**What is being asked**
Nothing is needed except the lines below that run from the one with "04 90 73 02 19 (115, 2280)" through the one with "Maszyny (962, 904)", repeated exactly.

**Information**
--- START ---

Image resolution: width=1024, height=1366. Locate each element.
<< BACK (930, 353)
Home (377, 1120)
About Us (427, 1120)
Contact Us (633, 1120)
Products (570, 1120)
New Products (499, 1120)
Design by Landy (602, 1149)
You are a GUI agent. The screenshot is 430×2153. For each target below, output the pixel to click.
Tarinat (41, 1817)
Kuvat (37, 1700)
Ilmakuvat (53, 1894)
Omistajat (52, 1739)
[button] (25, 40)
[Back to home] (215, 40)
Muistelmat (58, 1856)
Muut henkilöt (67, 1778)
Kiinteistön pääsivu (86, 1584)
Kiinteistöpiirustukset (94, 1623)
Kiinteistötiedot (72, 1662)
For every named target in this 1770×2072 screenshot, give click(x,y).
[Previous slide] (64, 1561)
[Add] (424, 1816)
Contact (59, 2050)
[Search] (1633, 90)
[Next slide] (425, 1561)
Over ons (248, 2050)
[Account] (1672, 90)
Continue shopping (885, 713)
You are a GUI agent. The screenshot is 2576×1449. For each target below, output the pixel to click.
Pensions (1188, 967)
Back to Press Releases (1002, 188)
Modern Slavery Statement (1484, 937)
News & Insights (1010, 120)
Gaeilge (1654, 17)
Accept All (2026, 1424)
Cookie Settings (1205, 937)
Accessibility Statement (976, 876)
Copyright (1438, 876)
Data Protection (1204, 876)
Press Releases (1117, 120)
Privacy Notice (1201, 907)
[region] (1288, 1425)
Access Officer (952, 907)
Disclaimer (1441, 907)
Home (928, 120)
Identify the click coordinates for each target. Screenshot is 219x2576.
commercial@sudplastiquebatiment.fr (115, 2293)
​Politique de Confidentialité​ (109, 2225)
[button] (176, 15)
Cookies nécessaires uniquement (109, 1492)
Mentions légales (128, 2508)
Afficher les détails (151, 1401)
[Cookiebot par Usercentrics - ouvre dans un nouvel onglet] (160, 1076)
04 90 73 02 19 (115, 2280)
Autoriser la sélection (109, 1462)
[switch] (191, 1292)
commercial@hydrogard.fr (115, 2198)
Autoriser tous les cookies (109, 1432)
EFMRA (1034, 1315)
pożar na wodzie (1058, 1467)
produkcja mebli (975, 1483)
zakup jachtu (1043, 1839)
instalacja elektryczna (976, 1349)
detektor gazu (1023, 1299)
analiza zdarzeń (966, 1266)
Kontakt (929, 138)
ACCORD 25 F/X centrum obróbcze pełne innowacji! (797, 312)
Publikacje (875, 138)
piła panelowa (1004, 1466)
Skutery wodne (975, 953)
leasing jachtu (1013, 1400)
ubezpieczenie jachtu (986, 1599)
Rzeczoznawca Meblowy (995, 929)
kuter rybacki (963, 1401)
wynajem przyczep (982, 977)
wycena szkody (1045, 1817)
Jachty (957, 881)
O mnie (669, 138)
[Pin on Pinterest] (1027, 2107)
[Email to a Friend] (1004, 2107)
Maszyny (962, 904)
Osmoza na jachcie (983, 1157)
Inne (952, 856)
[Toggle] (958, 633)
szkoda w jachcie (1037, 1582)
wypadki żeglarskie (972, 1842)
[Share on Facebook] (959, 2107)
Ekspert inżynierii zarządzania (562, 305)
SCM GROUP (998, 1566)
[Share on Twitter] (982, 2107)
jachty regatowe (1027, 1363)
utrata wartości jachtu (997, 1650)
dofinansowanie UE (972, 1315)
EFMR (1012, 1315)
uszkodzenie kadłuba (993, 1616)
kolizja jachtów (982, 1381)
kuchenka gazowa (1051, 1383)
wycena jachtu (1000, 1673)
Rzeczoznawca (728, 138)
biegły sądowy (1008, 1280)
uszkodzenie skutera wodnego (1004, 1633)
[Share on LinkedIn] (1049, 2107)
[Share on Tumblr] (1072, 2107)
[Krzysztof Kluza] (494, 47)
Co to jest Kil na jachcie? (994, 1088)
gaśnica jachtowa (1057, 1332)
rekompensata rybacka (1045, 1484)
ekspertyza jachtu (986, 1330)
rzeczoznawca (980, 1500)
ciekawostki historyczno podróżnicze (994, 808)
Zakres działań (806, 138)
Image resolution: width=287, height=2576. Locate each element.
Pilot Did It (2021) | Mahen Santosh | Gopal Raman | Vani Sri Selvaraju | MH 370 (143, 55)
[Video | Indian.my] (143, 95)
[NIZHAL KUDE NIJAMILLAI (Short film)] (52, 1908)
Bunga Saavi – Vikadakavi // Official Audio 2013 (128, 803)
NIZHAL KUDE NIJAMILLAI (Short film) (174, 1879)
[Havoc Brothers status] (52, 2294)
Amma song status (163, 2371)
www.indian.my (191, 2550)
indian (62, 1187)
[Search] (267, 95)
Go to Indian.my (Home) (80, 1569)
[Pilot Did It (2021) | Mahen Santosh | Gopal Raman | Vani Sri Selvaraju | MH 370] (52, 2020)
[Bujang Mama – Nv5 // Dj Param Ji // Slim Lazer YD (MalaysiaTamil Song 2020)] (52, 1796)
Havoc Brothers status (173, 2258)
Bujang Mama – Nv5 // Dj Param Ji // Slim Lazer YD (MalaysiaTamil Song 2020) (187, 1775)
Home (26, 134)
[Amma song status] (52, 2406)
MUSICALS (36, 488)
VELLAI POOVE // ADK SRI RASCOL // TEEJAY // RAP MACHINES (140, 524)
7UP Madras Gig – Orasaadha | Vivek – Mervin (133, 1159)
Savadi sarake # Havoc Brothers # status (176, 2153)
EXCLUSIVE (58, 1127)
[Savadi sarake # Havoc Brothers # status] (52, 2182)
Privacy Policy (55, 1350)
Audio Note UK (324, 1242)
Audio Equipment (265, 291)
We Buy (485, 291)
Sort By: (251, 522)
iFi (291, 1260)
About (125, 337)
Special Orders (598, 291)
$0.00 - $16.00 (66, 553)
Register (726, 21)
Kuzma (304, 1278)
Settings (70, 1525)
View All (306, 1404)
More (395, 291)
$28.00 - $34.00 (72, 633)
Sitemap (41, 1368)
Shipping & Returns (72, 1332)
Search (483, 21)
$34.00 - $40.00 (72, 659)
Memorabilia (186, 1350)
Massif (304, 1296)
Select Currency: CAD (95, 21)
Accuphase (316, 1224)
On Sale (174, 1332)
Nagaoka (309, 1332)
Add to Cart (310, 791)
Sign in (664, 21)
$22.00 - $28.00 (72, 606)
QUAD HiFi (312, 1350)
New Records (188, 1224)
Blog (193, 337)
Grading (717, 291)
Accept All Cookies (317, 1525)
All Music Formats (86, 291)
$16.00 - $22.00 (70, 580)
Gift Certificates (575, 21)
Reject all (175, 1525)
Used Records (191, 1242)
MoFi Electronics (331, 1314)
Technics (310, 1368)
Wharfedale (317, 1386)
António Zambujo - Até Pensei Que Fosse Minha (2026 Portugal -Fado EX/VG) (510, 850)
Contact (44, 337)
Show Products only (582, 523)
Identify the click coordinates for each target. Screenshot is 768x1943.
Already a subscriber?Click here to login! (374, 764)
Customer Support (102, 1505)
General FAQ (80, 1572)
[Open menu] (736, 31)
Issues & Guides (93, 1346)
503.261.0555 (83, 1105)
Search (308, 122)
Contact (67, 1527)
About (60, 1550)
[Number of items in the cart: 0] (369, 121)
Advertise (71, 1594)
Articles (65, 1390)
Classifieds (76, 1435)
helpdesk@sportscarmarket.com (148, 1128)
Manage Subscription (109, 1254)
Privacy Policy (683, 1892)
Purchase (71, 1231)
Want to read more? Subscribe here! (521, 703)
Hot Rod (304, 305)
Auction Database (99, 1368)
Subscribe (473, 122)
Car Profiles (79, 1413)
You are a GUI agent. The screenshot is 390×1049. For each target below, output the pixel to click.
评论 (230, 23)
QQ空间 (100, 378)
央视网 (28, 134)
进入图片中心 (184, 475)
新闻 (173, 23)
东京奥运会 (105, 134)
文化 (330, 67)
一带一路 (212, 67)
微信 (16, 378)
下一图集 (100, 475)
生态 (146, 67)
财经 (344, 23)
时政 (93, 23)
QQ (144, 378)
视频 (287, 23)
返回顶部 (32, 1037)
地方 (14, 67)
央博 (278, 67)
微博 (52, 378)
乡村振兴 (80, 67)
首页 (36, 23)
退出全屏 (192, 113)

--- END ---

**Solution below**
04 90 73 02 19 (115, 2280)
Autoriser la sélection (109, 1462)
[switch] (191, 1292)
commercial@hydrogard.fr (115, 2198)
Autoriser tous les cookies (109, 1432)
EFMRA (1034, 1315)
pożar na wodzie (1058, 1467)
produkcja mebli (975, 1483)
zakup jachtu (1043, 1839)
instalacja elektryczna (976, 1349)
detektor gazu (1023, 1299)
analiza zdarzeń (966, 1266)
Kontakt (929, 138)
ACCORD 25 F/X centrum obróbcze pełne innowacji! (797, 312)
Publikacje (875, 138)
piła panelowa (1004, 1466)
Skutery wodne (975, 953)
leasing jachtu (1013, 1400)
ubezpieczenie jachtu (986, 1599)
Rzeczoznawca Meblowy (995, 929)
kuter rybacki (963, 1401)
wynajem przyczep (982, 977)
wycena szkody (1045, 1817)
Jachty (957, 881)
O mnie (669, 138)
[Pin on Pinterest] (1027, 2107)
[Email to a Friend] (1004, 2107)
Maszyny (962, 904)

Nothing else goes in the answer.